Two Charlies and a secular quandary

On decriminalising vilification, the State needs to have robust grounds on which society protects individual liberty through social responsibility, which guarantees equity of rights and opportunity through mutual respect and social justice

As someone who believes that the State must be secular, because only such a State could secure my liberty, I keep finding myself on Charlie’s side.

When the Charlie Hebdo murders happened last January, I was one of thousands and thousands who uttered “Je Suis Charlie”.

I did not only put this on my FB page and shared my indignation, but for good measure I also wrote about it in MaltaToday at some length (Diversity and the freedom of interpretation, 13 January, 2015). 

In that article I said that “even by my secular standards I find some of the cartoons in Charlie Hebdo uncomfortable if not downright offensive”, adding later on that, “while I retain my reservation, I would never think twice to openly declare ‘Je Suis Charlie!’ More so, I would not hesitate to hail Charlie Hebdo as that necessary line of defence by which a multicultural, diverse and free society must be sustained as the very expression of liberty and social justice.”

A difficult line to draw

I remember His Grace Archbishop Charles Scicluna stating on Dissett that while he is Charlie, he is not Charlie Hebdo even though he utterly and unreservedly condemned the killings. His argument was not against the freedom of expression but against the depictions of religion in Charlie Hebdo which, to him were beyond the limits of being just offensive.

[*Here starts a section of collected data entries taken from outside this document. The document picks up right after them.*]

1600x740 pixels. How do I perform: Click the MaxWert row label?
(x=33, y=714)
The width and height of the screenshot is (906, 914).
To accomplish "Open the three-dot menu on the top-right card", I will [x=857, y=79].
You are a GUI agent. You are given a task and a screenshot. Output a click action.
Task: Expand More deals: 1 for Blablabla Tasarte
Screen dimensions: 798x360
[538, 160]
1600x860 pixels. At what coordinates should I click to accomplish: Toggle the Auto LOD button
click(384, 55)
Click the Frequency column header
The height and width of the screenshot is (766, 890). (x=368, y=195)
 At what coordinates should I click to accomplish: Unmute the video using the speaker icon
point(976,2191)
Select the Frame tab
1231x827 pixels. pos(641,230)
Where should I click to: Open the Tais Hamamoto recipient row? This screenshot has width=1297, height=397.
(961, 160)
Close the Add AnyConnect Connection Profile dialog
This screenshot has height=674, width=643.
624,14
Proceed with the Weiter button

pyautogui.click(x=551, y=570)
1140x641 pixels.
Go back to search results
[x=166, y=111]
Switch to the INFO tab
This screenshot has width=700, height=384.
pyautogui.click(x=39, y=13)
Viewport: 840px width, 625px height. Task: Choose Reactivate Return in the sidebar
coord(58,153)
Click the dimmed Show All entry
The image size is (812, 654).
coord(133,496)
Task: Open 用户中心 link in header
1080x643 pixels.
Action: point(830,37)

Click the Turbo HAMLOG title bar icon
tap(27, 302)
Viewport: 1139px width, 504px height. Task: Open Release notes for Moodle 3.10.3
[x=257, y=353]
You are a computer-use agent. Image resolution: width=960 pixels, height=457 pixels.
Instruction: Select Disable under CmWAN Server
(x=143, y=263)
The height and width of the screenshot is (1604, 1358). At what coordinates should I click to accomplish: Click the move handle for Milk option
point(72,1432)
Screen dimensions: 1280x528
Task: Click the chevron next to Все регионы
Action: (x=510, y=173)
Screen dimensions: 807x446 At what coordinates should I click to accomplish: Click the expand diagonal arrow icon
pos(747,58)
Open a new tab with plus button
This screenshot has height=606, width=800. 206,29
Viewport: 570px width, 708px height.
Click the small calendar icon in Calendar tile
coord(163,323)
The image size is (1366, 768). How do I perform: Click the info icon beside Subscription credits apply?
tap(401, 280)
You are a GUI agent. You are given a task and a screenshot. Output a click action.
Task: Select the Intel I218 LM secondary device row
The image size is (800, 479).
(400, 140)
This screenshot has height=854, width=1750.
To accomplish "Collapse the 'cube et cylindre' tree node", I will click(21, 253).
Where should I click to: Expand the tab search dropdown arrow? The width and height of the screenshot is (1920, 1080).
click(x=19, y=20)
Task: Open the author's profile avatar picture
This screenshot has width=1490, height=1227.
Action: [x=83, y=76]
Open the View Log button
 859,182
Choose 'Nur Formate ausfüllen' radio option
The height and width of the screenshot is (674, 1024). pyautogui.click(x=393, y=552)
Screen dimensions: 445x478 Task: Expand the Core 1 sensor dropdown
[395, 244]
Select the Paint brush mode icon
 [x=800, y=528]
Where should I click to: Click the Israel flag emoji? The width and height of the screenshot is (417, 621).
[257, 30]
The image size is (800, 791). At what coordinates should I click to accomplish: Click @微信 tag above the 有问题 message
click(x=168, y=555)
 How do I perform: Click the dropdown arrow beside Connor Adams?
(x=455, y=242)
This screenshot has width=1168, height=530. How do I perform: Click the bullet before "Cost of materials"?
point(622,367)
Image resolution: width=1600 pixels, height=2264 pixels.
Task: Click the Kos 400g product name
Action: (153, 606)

I don’t exactly remember his precise words, but I got the impression that not unlike many religious and other leaders from all faiths and creeds, he felt that clear lines should be drawn when it comes to the manner by which faiths and creeds are critiqued. I then understood that while he is not against criticism of such creeds, he is against the dissemination of hatred through such a critique. 

Like His Grace I do not like unsavoury and offensive forms of critique as they distract and turn people off from the real and important need to critique and debate. However I also know that not everyone regards such depictions as being offensive or even extreme. This urges me to think twice on how to draw and define a line between ridicule, offence and hatred. In this respect I cannot draw a straight link between a critique that makes me cringe and a systematised narrative of hatred.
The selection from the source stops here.